Step 1: Define the Study Objective

What is the purpose of the study (study objective)? Identify the goals of the study.  This initial step may include a quick check to determine the capabilities of the database (e.g., the available data fields) and to ensure that the study design and conclusions are consistent with the database, although this is not considered a formal requirement of the first step.

Step 2: Identify the Data Elements

Define the clinical elements required for answering the study objectives.  Each clinical element will either correspond with a data element in the database or be created by multiple data elements.   Each data element will be extracted from the database to help define the patient groups or the other units of comparison.  Data elements cannot be changed and it is recommended to define the data elements as clearly as possible.  

Examples of Data Elements
  • Unique identifier number (MRN)
  • Date of Birth
  • Gender
  • Date of service (Unique Visit Number: CSN)
  • Primary diagnosis (ICD10 Code)
  • Secondary diagnosis (ICD10 Code)
  • Medication Information (name, strength, National Drug Code, quantity, days supply)
  • Clinical Laboratory Report
  • Physician Services
  • Pharmacy Report
  • Duration of hospitalization

Step 3: Identify and Apply Specific Inclusion/Exclusion Criteria

Eligible participants must be identified for further analysis.  To create a list of eligible participants, inclusion/exclusion criteria are applied to extracted data. 

The criteria should be defined based on the structure of the database elements. Each criterion is applied one at a time and examined between steps to check for unexpected results and adjust accordingly.

For example:  

Exclude: Patients pregnant at visit
Include: Patients with medication A

First, the individuals that were pregnant at visit will be removed from the database.  Second, only individuals that have medication A listed will remain.

Database studies require that control groups be created. Control groups must be well matched for disease, diagnoses, comorbid conditions, age, and gender. Differences in patient
characteristics (e.g., age, comorbidities, and severity of illness), pharmaceutical therapy, and other important clinical differences between the groups may then be summarized and reported.

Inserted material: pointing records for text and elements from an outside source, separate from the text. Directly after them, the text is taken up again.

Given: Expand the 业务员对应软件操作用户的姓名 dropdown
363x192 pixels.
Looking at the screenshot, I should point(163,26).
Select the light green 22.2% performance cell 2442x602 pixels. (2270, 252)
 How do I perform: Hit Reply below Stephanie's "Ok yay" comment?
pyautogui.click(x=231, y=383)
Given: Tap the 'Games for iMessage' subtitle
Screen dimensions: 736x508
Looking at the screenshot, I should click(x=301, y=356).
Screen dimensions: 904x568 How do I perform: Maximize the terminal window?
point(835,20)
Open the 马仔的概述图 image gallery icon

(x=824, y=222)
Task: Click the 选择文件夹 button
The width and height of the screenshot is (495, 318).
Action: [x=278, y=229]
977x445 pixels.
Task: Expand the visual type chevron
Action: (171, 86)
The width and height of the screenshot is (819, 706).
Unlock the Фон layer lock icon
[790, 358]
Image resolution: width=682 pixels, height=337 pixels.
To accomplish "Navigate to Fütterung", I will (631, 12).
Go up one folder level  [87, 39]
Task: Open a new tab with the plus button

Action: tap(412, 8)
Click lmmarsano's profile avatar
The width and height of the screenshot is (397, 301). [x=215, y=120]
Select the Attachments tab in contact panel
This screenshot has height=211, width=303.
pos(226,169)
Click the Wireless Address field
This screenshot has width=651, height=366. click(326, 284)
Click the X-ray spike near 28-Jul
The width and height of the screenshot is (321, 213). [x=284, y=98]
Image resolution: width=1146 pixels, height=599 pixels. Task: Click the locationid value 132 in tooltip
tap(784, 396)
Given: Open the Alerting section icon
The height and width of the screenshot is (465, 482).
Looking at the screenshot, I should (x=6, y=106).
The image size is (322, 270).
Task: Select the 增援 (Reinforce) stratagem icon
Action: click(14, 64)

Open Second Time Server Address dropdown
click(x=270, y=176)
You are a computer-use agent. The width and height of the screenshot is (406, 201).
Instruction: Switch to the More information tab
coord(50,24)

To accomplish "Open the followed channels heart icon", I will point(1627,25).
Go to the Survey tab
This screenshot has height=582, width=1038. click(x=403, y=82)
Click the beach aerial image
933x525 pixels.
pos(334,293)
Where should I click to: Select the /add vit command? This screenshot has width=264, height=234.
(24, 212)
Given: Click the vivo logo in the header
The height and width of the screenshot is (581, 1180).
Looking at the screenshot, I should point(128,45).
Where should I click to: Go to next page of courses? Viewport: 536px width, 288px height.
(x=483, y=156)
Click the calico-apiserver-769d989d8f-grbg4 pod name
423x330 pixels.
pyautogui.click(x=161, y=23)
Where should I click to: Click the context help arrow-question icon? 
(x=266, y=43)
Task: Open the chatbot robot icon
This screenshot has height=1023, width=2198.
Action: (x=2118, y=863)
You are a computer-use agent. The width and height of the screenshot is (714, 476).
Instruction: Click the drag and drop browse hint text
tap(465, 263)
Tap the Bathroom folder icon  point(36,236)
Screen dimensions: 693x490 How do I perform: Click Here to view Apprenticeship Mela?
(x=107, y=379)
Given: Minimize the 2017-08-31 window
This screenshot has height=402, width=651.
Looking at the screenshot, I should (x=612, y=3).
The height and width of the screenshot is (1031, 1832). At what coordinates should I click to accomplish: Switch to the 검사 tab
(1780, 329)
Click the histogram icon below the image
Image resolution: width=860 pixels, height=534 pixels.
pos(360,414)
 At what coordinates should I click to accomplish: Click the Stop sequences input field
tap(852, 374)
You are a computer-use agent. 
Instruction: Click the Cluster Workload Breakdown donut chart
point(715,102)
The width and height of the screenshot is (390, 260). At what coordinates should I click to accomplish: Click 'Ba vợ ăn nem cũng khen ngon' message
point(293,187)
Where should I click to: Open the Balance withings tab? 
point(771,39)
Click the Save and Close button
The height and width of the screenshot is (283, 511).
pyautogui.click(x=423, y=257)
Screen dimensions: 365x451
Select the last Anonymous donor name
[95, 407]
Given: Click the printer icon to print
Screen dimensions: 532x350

Step 4: Complete a Preliminary Data Query and Review Results

During the preliminary database query, an initial analysis determines the total number of patients present after applying the inclusion/exclusion criteria.  Determine if the query conforms to the predefined power analysis for statistical analysis.  Data elements are reviewed and characteristics as part of the initial analysis.  For example, the number and percentage of patients that meet the inclusion criteria, have the diagnosis of interest, etc.

Step 5: Create and Modify Analyses Variables

Data analysis and summarization may require the modification or creation of new calculated variables.  For example, the patient's age at date of visit is calculated by measuring the difference in the date of service and the date of birth.  The newly calculated age may then need to to be placed in a bin to set an age range.  

Step 6: Apply the Appropriate Statistical Tests

The last step is to determine how the patient database responds to the study objective.  The appropriate statistical test are applied to evaluate the significance of differences in the study population.  When reporting study results, it is important to recognize the difference between statistical and practical significance from the findings.  A study may show a statistical significance, but it is important to interpret how the data element relates to the population in question.  

References:

  1. Johnson N. The six-step process for conducting outcomes analyses using administrative databases. Formulary. 2002;37:362-64.
  2. Thomas L. A review of statistical power analysis software. Bulletin of the Ecological Society of America 78(2):126-39. April 1997.
  3. Lenth R. Some practical guidelines for sample size determination. Department of Statistics, University of Iowa. 2001.
  4. Lorence DP, Ibrahim IA. Benchmarking variation in coding accuracy across the United States. J Health Care Finance. 2003;29:29-42.
  5. Motheral B, Brooks J, Clark MA, et al. A checklist for retrospective database studies—report of the ISPOR Task Force on Retrospective Databases. Value Health. 2003;6:90-97.
  6. Motheral BR, Fairman KA. The use of claims databases for outcomes research: rationale, challenges, and strategies. Clin Ther. 1997.
  7. Sax, Michael J. Essential Steps and Practical Applications for Database Studies. Supplement to Journal of Managed Care Pharmacy. January 2005; 11:1.